The implementation uses unsafe blocks for:

• Raw pointer arithmetic during buffer copies.
• Exposing string data as raw pointers (Slice::from_ptr_len).
• FFI calls into libc (open, write, fsync, fdatasync, fcntl, close).

These usages are localized and guarded by consistent invariants:

• Buffer operations respect bounds via explicit size computations.
• Loops over write errors treat EINTR as retryable.
• All C string interactions ensure NUL termination and report errors if an input path contains internal NULs.

Consumers of the crate interact through safe Rust APIs (append, flush, sync, close) and do not need to touch the underlying unsafe elements.

Example (Conceptual)

Below is a schematic example. Exact types like Slice, Status, and various WritableFile* traits come from the surrounding bitcoinleveldb ecosystem and are not redefined here.
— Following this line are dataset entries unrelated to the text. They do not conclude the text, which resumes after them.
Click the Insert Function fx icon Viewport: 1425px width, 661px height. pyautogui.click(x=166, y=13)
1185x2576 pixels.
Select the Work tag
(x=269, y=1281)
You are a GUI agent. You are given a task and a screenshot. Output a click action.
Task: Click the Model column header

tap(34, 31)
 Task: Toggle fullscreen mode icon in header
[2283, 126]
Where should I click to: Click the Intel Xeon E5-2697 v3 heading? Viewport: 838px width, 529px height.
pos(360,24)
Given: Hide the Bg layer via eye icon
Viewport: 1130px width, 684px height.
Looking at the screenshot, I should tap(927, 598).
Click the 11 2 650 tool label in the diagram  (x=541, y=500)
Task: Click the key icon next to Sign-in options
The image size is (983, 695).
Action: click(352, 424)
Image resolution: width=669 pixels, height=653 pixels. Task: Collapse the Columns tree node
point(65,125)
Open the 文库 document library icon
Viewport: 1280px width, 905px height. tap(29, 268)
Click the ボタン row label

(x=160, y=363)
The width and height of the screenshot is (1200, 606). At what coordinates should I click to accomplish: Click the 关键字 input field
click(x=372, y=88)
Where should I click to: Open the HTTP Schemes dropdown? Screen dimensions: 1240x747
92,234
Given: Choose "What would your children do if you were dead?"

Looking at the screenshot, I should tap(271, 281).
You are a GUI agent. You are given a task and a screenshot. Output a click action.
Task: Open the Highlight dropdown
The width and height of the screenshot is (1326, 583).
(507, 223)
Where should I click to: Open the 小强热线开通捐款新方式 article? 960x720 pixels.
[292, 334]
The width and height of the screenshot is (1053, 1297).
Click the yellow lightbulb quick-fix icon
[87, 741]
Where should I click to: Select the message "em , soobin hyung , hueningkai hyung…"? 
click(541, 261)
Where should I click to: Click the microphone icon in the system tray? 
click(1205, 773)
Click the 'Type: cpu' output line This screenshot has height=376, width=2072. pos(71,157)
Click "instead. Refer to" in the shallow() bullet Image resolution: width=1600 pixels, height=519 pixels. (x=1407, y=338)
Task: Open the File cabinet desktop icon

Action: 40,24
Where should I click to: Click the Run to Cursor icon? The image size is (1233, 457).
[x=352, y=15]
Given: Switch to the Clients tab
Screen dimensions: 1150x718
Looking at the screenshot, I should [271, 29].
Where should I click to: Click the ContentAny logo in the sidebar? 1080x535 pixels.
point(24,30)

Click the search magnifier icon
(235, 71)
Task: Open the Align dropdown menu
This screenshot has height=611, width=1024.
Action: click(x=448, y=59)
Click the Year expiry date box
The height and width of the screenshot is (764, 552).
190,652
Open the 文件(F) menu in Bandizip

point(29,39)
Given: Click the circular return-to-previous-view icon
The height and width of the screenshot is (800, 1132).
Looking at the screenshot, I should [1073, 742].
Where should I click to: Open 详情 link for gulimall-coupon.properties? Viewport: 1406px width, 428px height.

use bitcoinleveldb_posixwfile::PosixWritableFile;
use bitcoinleveldb_core::{Slice, Status};
use std::ffi::CString;

fn open_posix_writable(path: &str) -> Status { // pseudo-signature
    let c_path = CString::new(path).unwrap();
    let fd = unsafe { libc::open(c_path.as_ptr(), libc::O_CREAT | libc::O_WRONLY, 0o644) };
    if fd < 0 {
        // convert to Status via posix_error in the real integration
        unimplemented!();
    }

    let mut wf = PosixWritableFile::new(path.to_string(), fd);

    let data = Slice::from("hello world");
    wf.append(&data)?;
    wf.sync()?;
    wf.close()?;

    Ok(())
}

In a real system the Status type provides rich error reporting and the traits allow polymorphic substitution of other WritableFile backends (e.g., in-memory or testing variants).

Crate Metadata

• Name: bitcoinleveldb-posixwfile
• Version: 0.1.1
• Edition: 2024
• License: MIT
• Intended platforms: POSIX-style systems (Linux, *BSD, macOS, iOS, Android, etc.) with a libc-compatible C library.

Reliability Considerations

This crate exists to deliver robust on-disk behavior under adverse conditions:

• Power-loss durability is emphasized via fsync/fdatasync and F_FULLFSYNC (where available).
• Certain filesystem idiosyncrasies, specifically directory fsync returning EINVAL, are tolerated in a manner consistent with Bitcoin Core.
• Error reporting attempts to be explicit and structured via the Status type rather than panicking.

Systems relying on Bitcoin-leveldb can use this component as the final stage of their persistence pipeline, trusting that it adheres to the same invariants as the C++ implementation it mirrors.